まさか突発で『今日は預けられません』では、困る人が続出だろうし。
「その辺は大丈夫です。調査メンバーに同行して、育児が出来る人たちも臨時のお手伝いで来ているそうなので」
システィちゃんは、そう説明してくれる。
調査団も押しかける以上、補填の抜かりは無しと云うことね。
或いは、当然の対応と云うべきか。
「だから、かーちゃんに家の手伝いを押しつけられる前にこっちに来たんだぜ。おかげで俺たちまだ、朝飯も食ってねぇんだ。――ドロテアさーん、何か食べさせてくれよぉー!」
「はいはい。すぐに用意しますからね?」
グランマは困った風に笑うが、少しもイヤそうではない。
彼女の中ではこのふたりは家族であり、頼られるのは望む所なんだろうな。
「ドロテアさんって、朝からしっかりした食事作ってくれるから良いよなー……。うちのかーちゃんなんか、朝は忙しいって云ってパンだけとかザラだぜぇ? 最近は、ホレ、あのウナギ飯を考えたバイエルンの発明品の、コーンフレークばっか出してくるんだもん。アレは確かに美味ェけどさぁ……。来る日も来る日もじゃあ、まいっちまうぜ」
「お兄ちゃん、託児所は朝早くから開けなきゃいけないから、それは仕方がないよ」
大した理由もなく発明したコーンフレークが、忙しいご家庭にご好評を頂いているようで何よりでございます。
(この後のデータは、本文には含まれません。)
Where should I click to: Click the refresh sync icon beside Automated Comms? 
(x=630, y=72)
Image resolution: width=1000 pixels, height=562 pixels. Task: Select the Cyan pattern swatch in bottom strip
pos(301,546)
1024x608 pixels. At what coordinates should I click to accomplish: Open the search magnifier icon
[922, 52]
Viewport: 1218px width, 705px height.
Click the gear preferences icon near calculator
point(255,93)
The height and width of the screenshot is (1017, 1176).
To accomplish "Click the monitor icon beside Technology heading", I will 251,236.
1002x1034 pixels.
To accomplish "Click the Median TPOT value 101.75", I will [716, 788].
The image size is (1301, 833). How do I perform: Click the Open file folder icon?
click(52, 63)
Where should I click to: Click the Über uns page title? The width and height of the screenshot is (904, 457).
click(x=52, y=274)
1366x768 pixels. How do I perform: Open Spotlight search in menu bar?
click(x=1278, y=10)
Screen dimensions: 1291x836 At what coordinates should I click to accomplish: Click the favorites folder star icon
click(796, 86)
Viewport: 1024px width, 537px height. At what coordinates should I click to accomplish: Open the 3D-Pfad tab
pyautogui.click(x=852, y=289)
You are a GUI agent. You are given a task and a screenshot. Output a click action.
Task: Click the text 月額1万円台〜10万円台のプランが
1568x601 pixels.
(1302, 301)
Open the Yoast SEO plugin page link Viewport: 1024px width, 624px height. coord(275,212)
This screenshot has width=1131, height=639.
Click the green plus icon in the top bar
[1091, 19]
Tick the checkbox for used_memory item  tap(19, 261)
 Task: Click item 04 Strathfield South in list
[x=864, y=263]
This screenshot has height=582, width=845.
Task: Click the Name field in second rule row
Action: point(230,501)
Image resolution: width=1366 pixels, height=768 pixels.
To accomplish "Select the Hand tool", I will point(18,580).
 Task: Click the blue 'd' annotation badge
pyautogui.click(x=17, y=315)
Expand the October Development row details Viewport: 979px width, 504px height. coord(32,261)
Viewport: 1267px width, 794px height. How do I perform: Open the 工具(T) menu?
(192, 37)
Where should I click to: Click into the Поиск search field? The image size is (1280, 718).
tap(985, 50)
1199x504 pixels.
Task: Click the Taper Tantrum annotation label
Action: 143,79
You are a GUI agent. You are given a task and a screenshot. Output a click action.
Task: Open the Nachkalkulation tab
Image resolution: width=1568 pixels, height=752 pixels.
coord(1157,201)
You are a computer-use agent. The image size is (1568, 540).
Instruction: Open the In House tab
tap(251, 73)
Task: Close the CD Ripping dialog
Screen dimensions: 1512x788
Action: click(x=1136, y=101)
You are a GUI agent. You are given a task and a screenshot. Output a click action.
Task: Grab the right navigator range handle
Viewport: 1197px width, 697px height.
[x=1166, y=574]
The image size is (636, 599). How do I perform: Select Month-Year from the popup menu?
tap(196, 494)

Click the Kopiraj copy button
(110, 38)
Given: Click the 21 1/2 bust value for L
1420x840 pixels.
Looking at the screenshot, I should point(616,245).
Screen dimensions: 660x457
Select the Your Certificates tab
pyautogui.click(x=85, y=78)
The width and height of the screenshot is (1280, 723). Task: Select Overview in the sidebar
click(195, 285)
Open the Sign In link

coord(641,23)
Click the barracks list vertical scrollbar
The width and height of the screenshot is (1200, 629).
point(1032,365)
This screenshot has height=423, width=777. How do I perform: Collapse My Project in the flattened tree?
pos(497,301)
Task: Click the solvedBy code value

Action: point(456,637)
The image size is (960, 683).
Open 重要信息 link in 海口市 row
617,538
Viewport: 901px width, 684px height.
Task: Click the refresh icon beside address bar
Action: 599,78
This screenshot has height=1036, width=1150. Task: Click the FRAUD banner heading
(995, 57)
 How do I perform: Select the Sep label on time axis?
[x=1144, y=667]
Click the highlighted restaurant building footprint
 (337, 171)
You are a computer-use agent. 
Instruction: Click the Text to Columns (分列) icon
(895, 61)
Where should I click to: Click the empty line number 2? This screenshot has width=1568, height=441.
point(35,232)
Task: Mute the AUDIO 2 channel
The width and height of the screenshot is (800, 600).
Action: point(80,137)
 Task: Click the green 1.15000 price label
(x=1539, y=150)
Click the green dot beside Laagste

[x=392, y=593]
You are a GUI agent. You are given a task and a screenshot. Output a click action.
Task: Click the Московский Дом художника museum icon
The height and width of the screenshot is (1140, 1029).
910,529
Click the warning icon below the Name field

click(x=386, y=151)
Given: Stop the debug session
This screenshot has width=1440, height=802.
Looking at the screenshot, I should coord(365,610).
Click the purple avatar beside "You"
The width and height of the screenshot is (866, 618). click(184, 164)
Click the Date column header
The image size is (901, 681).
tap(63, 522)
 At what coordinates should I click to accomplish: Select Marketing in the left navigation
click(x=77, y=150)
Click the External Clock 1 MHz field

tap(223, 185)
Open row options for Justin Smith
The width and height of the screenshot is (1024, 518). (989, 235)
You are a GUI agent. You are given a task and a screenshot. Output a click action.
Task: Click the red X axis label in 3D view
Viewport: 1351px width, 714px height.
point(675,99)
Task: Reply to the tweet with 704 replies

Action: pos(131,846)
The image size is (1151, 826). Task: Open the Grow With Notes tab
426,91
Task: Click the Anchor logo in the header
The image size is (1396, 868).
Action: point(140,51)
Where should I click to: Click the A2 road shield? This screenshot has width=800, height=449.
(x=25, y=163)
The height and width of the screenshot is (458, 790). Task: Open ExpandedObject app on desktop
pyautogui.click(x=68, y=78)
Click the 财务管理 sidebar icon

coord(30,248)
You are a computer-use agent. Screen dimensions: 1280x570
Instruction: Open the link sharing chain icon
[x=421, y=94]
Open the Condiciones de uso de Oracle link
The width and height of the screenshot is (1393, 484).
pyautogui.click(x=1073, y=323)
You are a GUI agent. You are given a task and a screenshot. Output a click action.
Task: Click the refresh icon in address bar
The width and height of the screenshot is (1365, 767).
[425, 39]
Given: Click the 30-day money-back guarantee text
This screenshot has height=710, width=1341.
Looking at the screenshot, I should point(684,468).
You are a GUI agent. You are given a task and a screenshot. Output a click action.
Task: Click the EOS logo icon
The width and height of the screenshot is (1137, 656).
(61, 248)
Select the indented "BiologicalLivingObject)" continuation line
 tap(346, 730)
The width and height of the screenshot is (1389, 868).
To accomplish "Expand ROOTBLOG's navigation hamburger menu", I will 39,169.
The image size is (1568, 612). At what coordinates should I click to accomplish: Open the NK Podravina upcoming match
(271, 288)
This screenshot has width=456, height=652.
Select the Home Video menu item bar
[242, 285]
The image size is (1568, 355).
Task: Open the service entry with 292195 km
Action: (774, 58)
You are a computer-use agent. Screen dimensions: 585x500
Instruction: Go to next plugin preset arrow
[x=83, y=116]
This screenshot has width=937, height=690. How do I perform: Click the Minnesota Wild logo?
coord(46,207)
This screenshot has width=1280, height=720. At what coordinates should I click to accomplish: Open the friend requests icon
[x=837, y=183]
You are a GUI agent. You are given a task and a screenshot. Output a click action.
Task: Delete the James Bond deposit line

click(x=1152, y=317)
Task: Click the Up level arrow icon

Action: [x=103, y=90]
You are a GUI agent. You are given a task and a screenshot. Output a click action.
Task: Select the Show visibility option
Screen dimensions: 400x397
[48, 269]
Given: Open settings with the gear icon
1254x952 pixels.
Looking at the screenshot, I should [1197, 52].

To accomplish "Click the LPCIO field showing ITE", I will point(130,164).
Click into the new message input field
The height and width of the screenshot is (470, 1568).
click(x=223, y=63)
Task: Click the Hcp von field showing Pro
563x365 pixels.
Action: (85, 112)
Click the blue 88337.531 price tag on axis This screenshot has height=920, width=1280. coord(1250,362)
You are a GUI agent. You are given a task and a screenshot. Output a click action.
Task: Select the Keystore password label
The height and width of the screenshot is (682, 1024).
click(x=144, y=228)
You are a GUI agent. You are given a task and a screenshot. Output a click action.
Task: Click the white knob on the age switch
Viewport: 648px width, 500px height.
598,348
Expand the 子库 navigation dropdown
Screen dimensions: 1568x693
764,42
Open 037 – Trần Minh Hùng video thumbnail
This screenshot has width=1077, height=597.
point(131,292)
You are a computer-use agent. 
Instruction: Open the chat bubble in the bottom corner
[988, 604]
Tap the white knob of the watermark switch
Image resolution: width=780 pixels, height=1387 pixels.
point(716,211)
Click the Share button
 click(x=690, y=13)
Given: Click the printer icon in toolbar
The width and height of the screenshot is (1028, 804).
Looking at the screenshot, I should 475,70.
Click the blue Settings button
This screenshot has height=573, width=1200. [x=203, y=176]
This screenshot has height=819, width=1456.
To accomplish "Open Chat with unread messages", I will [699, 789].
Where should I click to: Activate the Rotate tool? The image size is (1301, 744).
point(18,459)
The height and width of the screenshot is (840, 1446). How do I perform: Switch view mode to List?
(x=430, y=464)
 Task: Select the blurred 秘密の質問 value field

ブレフはシスティちゃんの声にこたえず、ニヤニヤと笑いながら、コアラのように俺に抱きついているフィーを指さす。
「……で、アル。それはなんだ?」
「…………」
マイシスターは何も答えない。
しっかりと俺にしがみついて離れないばかりだ。
「ほら、フィー。挨拶はちゃんとしような?」
「……ます」
どうやら、おはよーございます、と云ったようだが、妹様は俺に密着しているので、いつものような元気いっぱいのプリティボイスが響かない。
ではフィーに何があったかというと、『昨日からの地続き』なのだ。
マイエンジェルは、託児所での赤ちゃん包囲網にショックを受けていた。
その後、ご機嫌取りに奔走したおかげで笑顔は戻ったが、『にーた欠乏症』は完全には癒えなかったのだ。
結果、こうして俺に引っ付いたままになっている。
(おかげで、昨夜はエイベルに会いにいけなかったな……)
窓の外からぽつんと立っている姿は見たが、きちんと会話はしていない。
フィーを抱く俺の姿で、たぶん状況は察してくれただろうけど。
(いつも通りの無表情だったけど、微妙に寂しそうな気配がしたのは、俺の気のせいだったろうか……?)
泥事件のあたりからフィーの依存度がアップして、本当に寂しいとグッスリ眠っていても俺が離れれば目をさましてしまうようになったので、昨日のような状態だと離れることは出来なくなる。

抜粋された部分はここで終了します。